▶ _Task_
Omit any pictures, and restate word for word only the lines from the one with "Where should I" through the end of the data below.

Saved entries

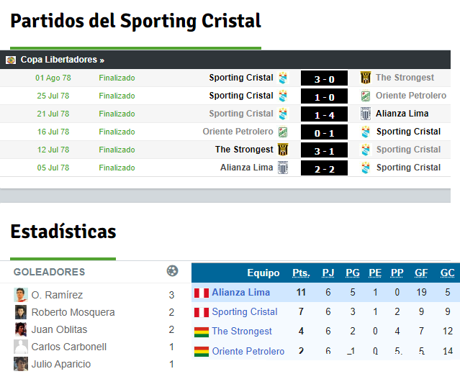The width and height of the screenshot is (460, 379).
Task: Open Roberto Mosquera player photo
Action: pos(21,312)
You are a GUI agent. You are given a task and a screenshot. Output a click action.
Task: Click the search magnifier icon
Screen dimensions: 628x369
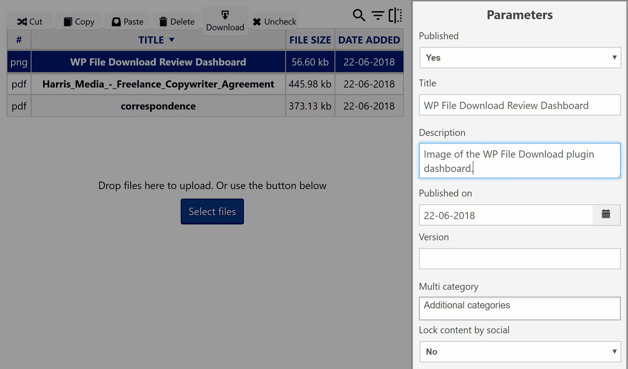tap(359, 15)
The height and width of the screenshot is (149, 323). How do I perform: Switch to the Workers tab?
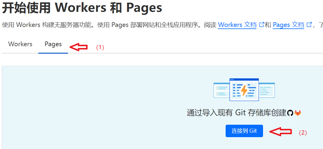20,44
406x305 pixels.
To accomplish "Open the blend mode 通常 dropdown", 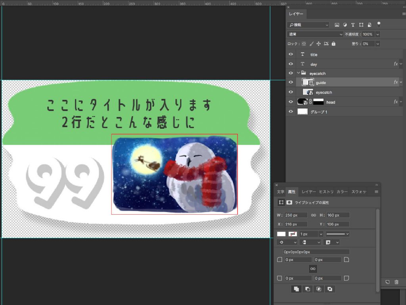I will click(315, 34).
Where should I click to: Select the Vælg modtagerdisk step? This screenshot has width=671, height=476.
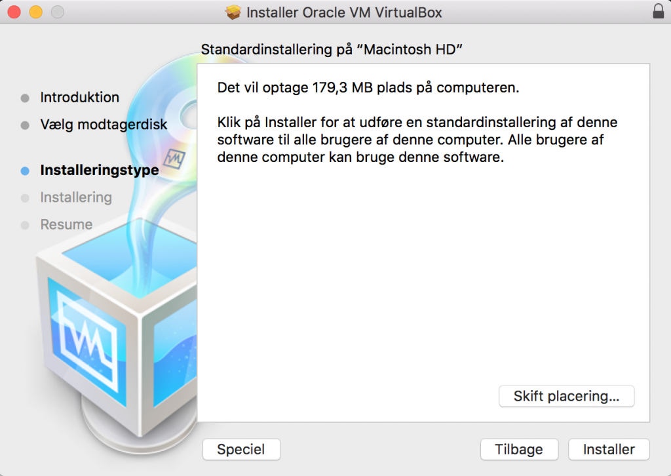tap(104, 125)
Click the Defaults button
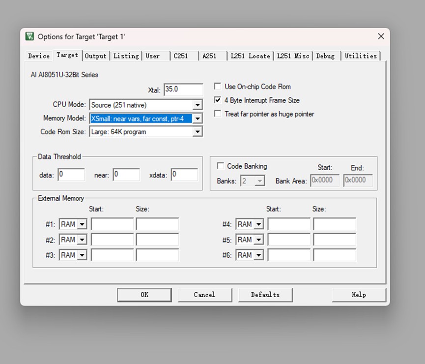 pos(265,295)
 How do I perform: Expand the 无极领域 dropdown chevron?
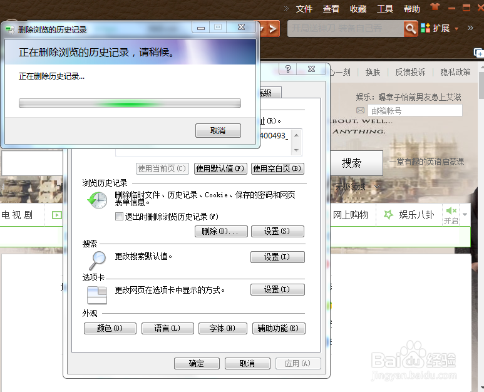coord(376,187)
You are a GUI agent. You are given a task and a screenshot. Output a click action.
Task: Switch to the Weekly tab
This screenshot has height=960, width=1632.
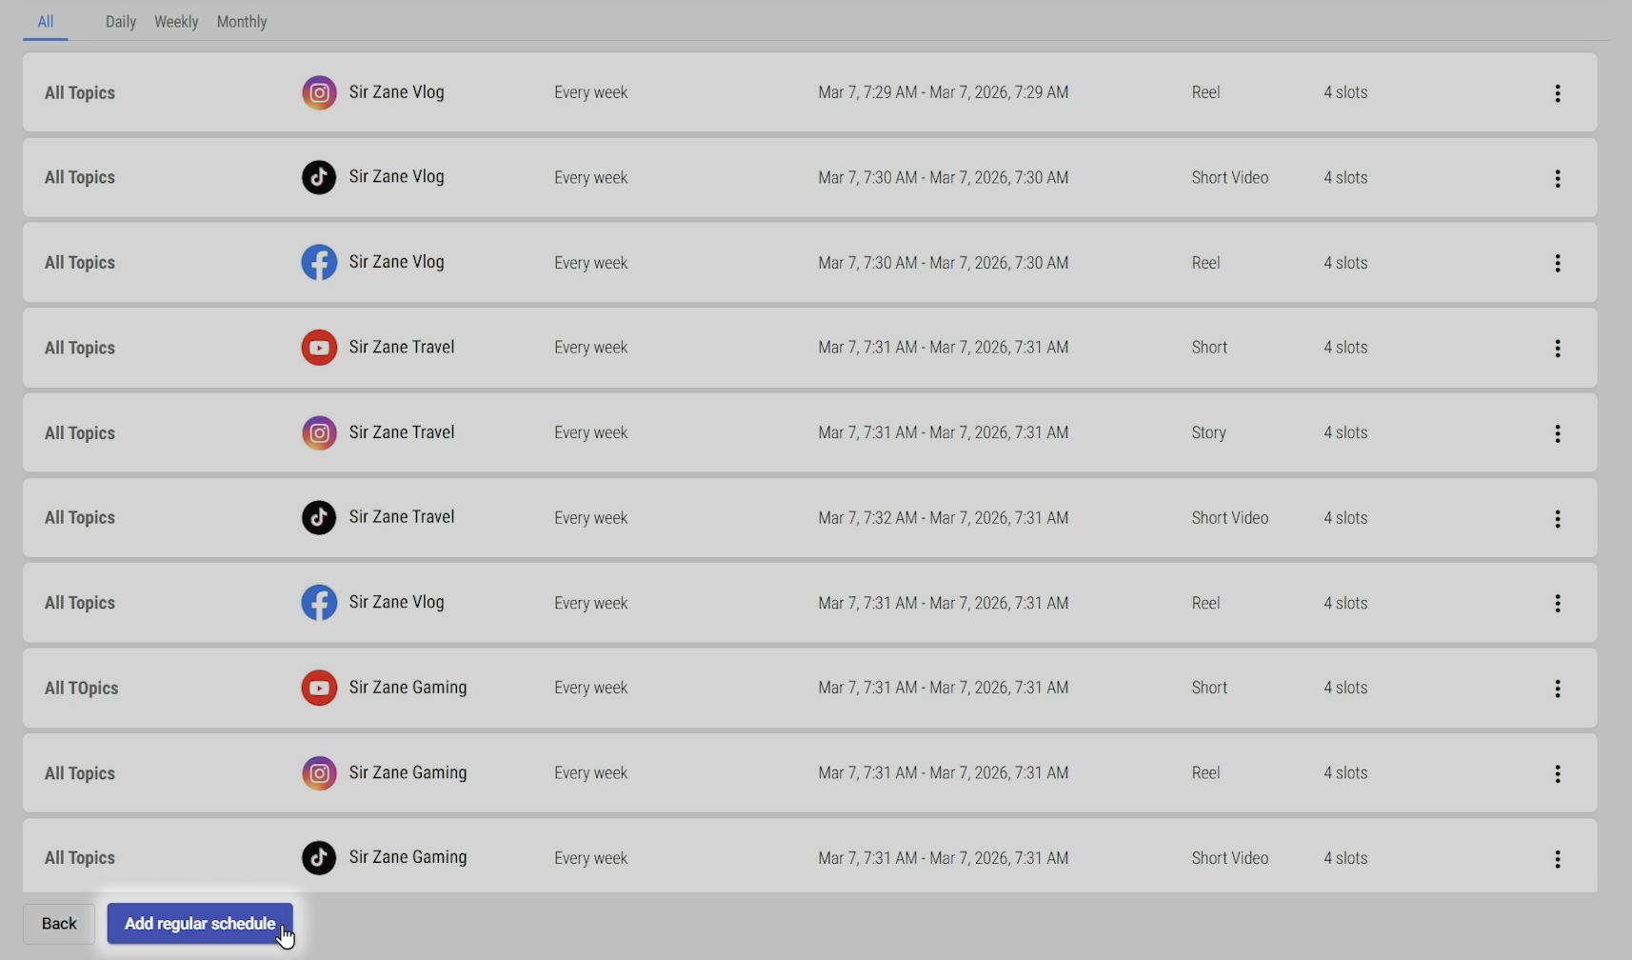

▶ _Result_
Where should I click to: Select the Vælg modtagerdisk step? This screenshot has width=671, height=476.
tap(104, 125)
Click the Defaults button
 pos(265,295)
 How do I perform: Expand the 无极领域 dropdown chevron?
coord(376,187)
You are a GUI agent. You are given a task and a screenshot. Output a click action.
Task: Switch to the Weekly tab
This screenshot has height=960, width=1632.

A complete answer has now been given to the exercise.